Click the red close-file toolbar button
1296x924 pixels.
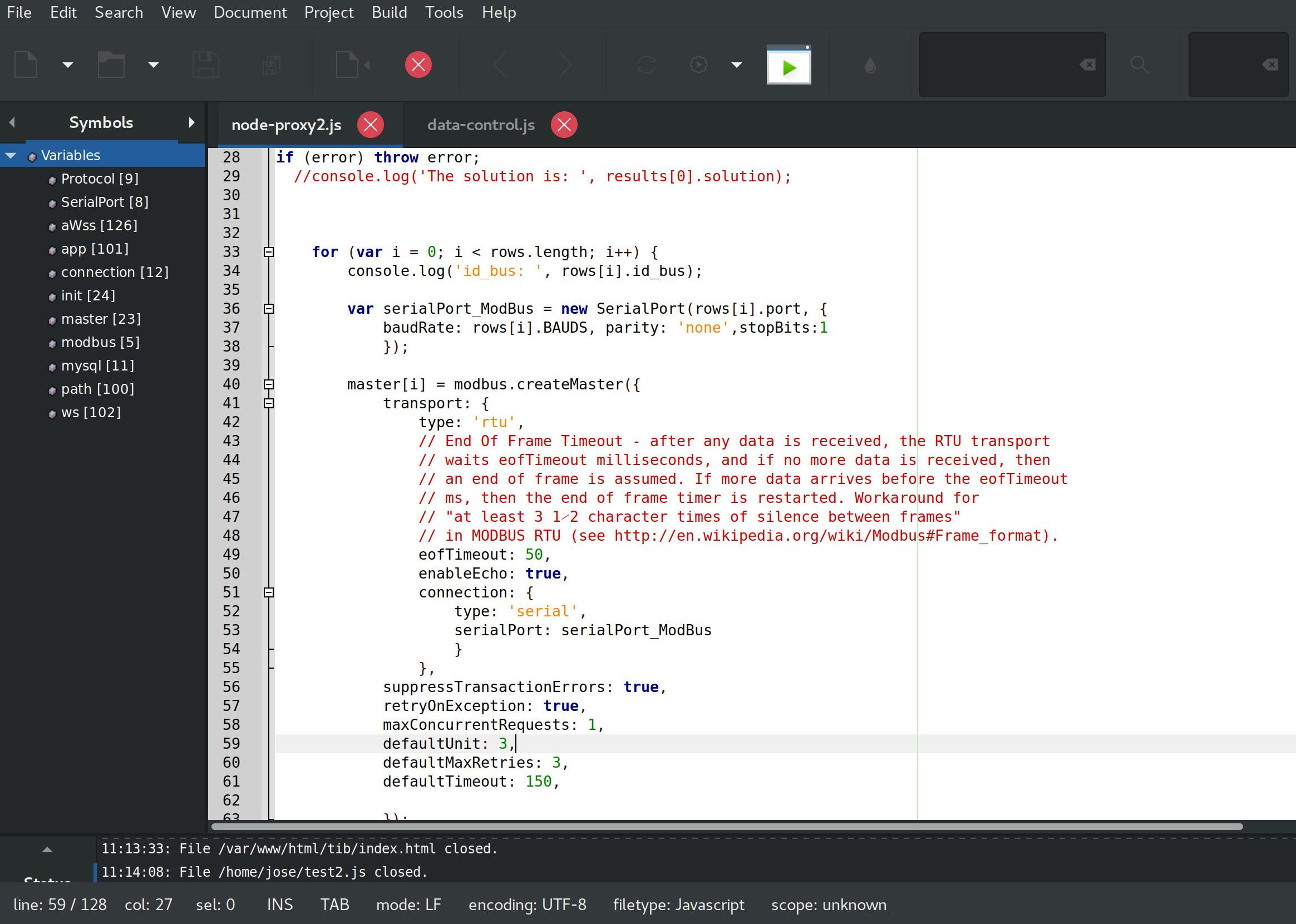coord(418,65)
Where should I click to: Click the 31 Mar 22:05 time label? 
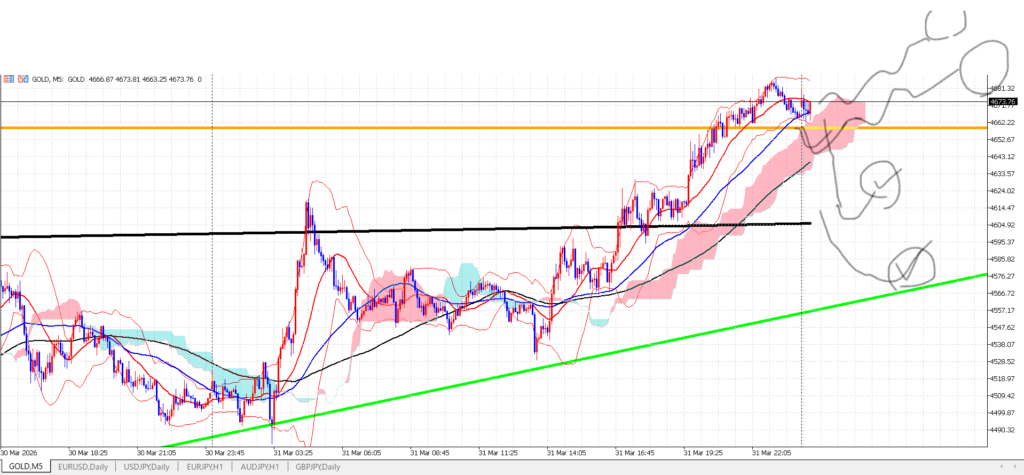point(771,451)
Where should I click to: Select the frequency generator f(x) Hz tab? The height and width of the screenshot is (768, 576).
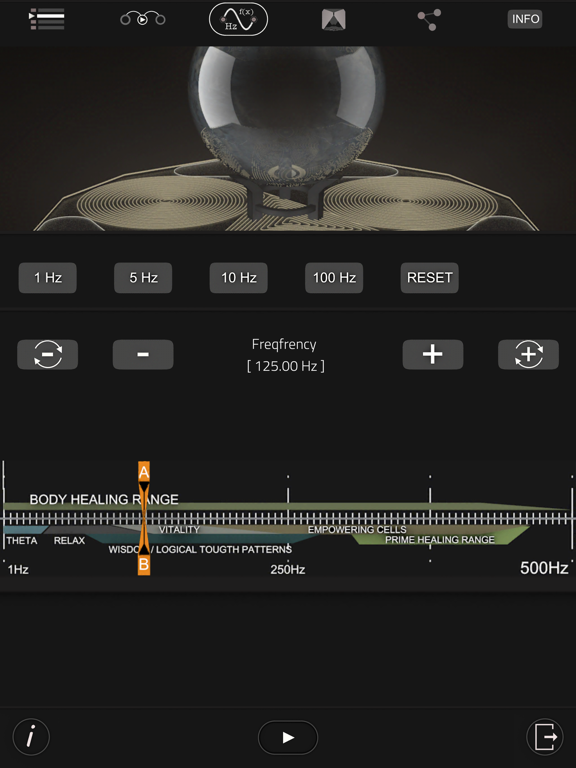(x=239, y=20)
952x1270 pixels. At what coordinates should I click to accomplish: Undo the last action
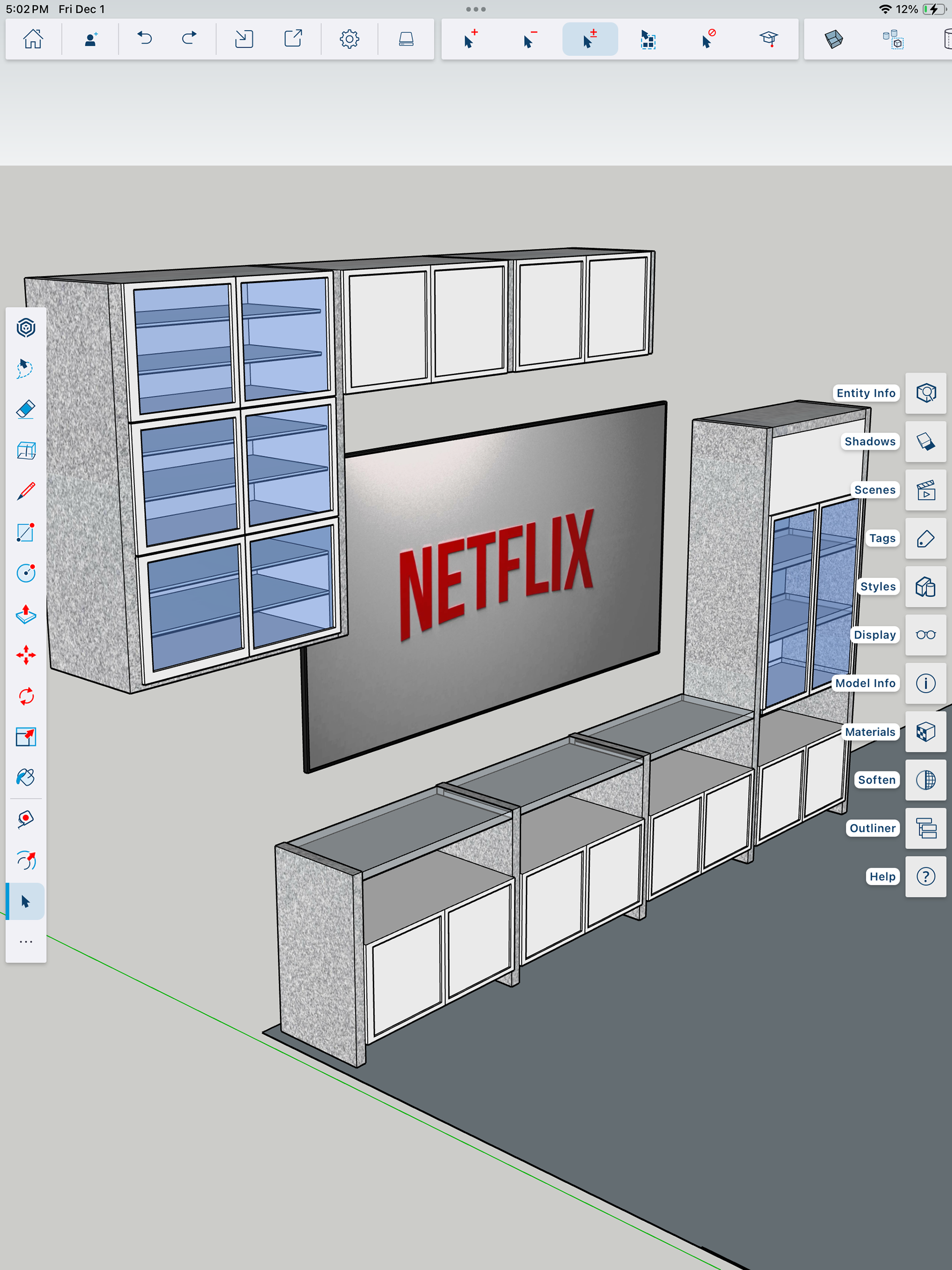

[WRITTEN PROBLEM]
Reproduce the data above verbatim, from its first line down through the line that contains "(x=239, y=20)", and omit the pictures from your copy.

[RESULT]
Click the red close-file toolbar button
1296x924 pixels.
coord(418,65)
Where should I click to: Click the 31 Mar 22:05 time label? 
point(771,451)
Where should I click to: Select the frequency generator f(x) Hz tab? The height and width of the screenshot is (768, 576).
(x=239, y=20)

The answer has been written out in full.